Além disso, o deslocamento para fora de casa também redistribui o tempo disponível. Sem compromissos profissionais, acadêmicos ou domésticos, avós, pais e filhos compartilham refeições, passeios e decisões do dia de um modo que raramente se observa em um fim de semana comum na própria cidade. Um jantar em família, por exemplo, deixa de competir com notificações do celular ou compromissos marcados para depois, porque a viagem em si já reorganizou a agenda de todos em torno da convivência. Essa mudança de prioridades, segundo Vitor Barreto Moreira, explica por que tantas famílias passaram a incluir viagens no orçamento familiar, e não apenas como um gasto eventual.

Resorts e cidades que facilitam o compartilhamento de experiências entre gerações  

Um roteiro desenvolvido para múltiplas faixas etárias requer negociação contínua entre diferentes velocidades. É importante ressaltar que as preferências de uma criança de oito anos podem não ser as mesmas de um avô de setenta, e vice-versa. Isso torna o planejamento um exercício coletivo de escolha, que deve ser realizado antes mesmo do início da viagem.

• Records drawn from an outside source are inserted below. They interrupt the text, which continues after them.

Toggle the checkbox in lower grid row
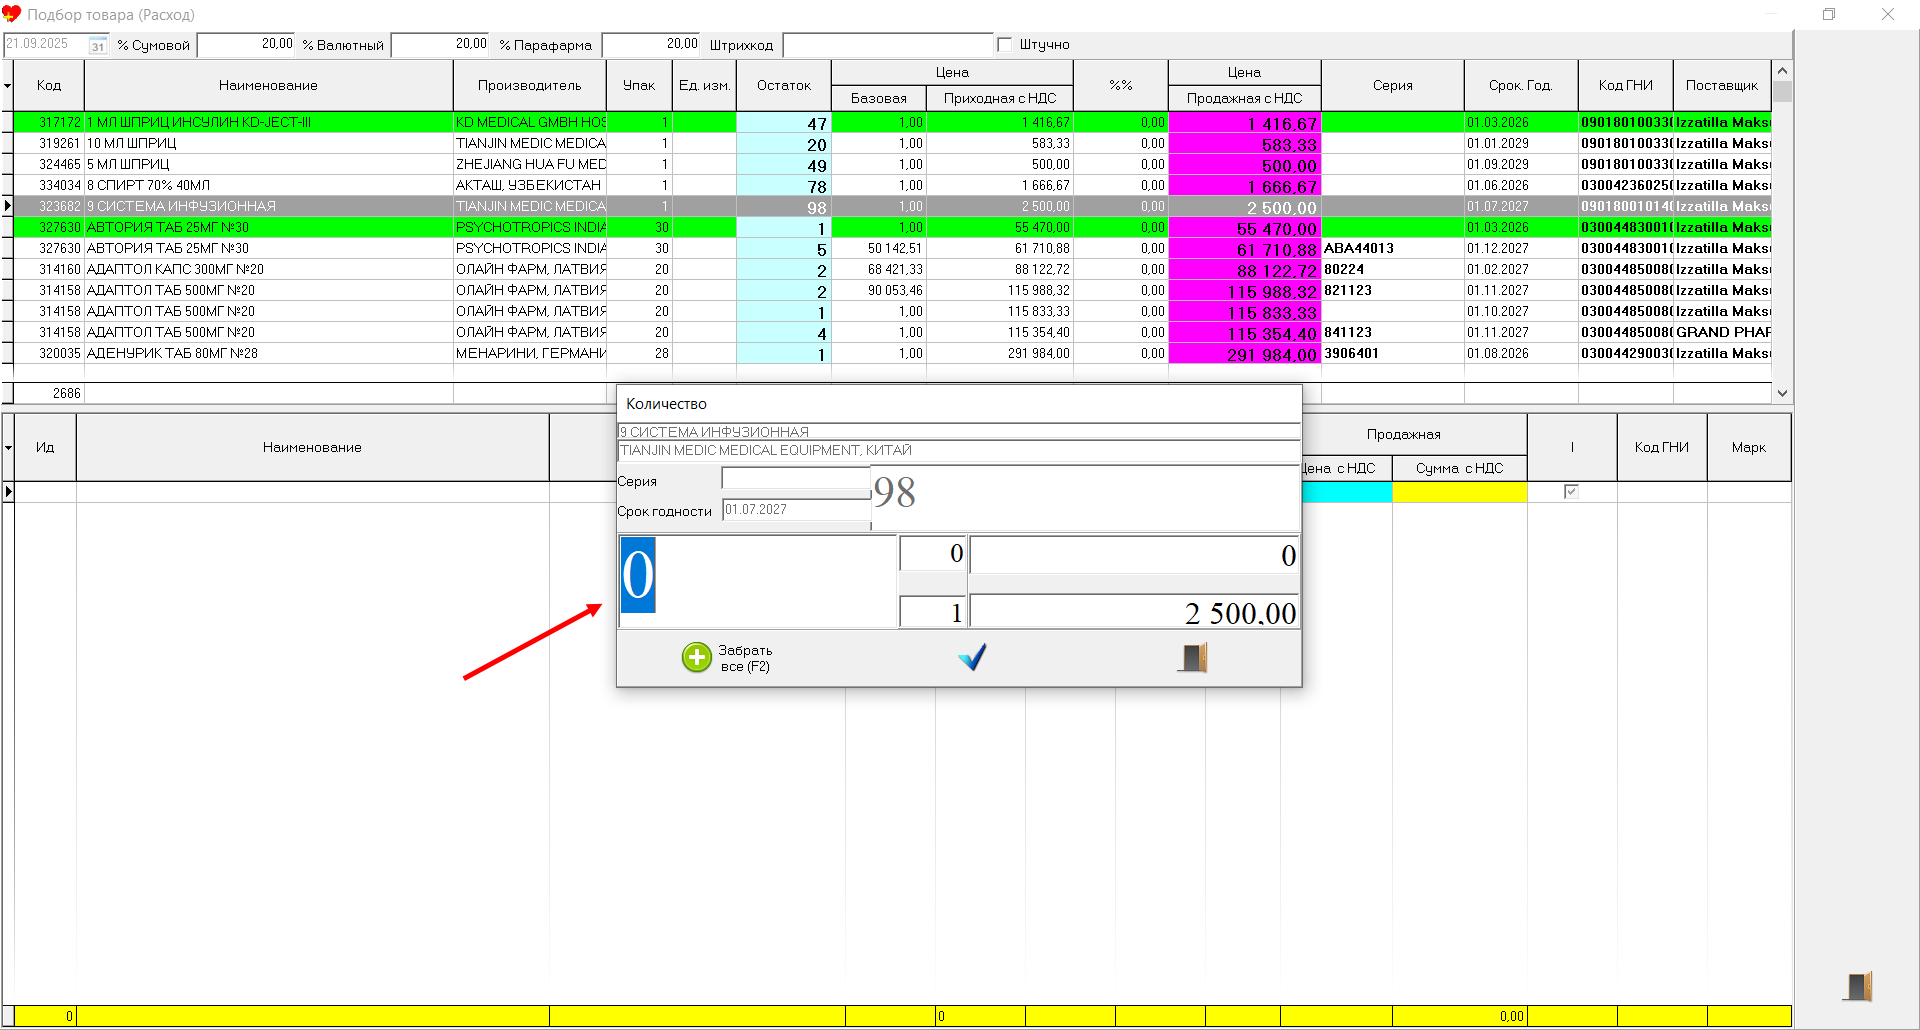Screen dimensions: 1920x1030 [x=1571, y=491]
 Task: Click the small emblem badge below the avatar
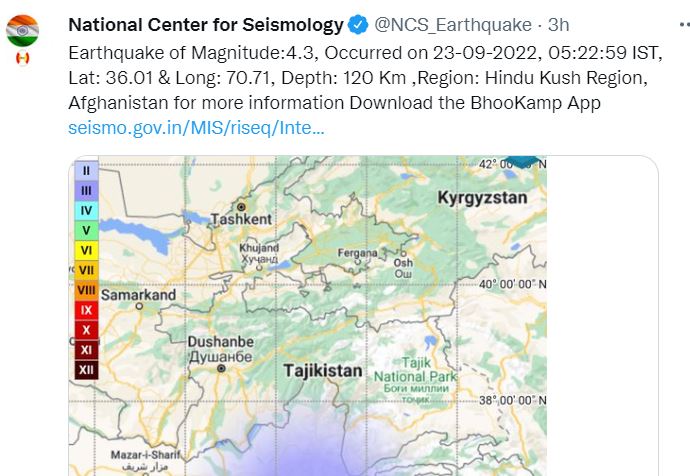[22, 58]
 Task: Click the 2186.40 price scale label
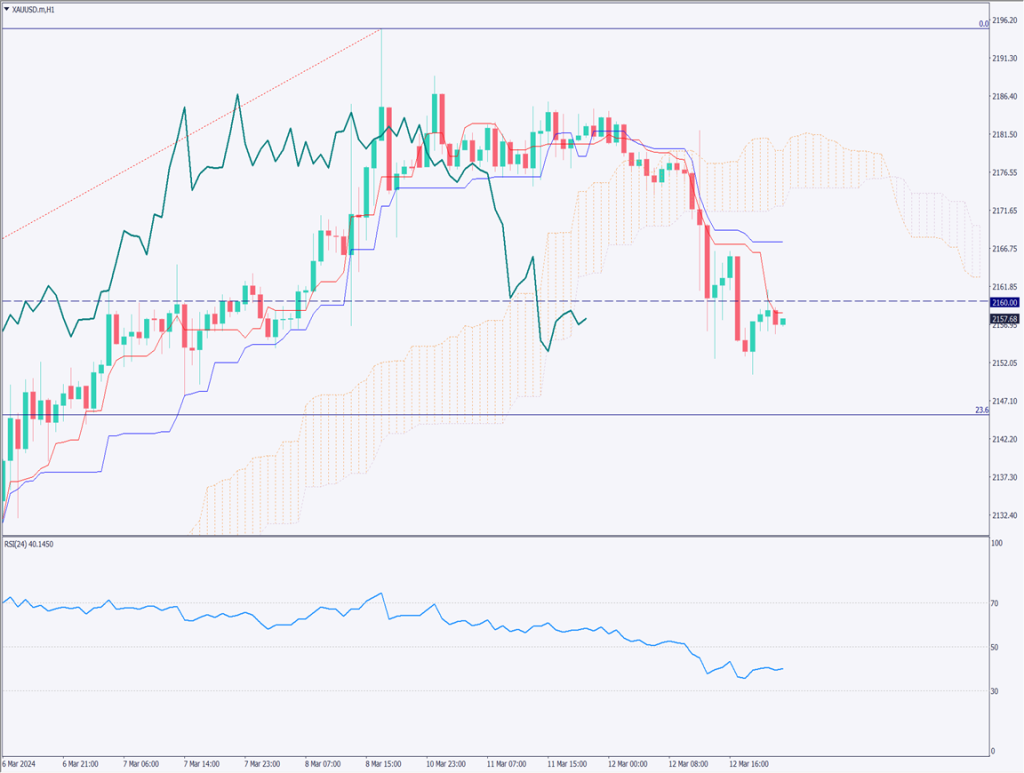pos(1003,97)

Essa negociação, no entanto, é parte integrante do que torna a viagem memorável. Como expressa Vitor Barreto Moreira, a decisão conjunta sobre o local de refeição, o tempo de permanência em cada atração e o momento de descanso promove uma convivência que raramente se repete em outros contextos do cotidiano familiar, justamente porque demanda a cedência mútua de cada um em prol do grupo.

A convivência entre gerações supera roteiros e cria momentos marcantes

Destinos com infraestrutura para públicos diversos, como resorts com atividades segmentadas por idade ou cidades que combinam natureza, cultura e opções de descanso, facilitam esse equilíbrio sem exigir que alguém abra mão do que gostaria de fazer. A alternância de dias de alta demanda com dias de descanso é uma estratégia que permite acomodar tanto o ritmo de crianças pequenas quanto a preferência de avós por passeios mais tranquilos.

Vitor Barreto Moreira enfatiza que esse tipo de planejamento meticuloso, concebido para atender a interesses diversos de forma simultânea, tem o potencial de exercer uma influência mais significativa no resultado final da viagem do que o destino escolhido em si, especialmente quando o grupo é composto por indivíduos em estágios distintos da vida.

Raras são as viagens que são verdadeiramente marcantes em razão do hotel ou do roteiro meticulosamente seguido. Momentos específicos tendem a permanecer na lembrança: uma piada repetida ao longo da viagem, um imprevisto resolvido em conjunto, uma conversa que só aconteceu porque todos estavam no mesmo lugar, sem pressa para voltar à rotina de cada um.

Esse tipo de lembrança se consolida quando a viagem transcende a condição de destino visitado, tornando-se um ambiente de convivência real entre gerações. É esse aspecto, mais do que o número de destinos visitados, que justifica por que as viagens em família continuam a ser uma opção preferencial para a convivência familiar.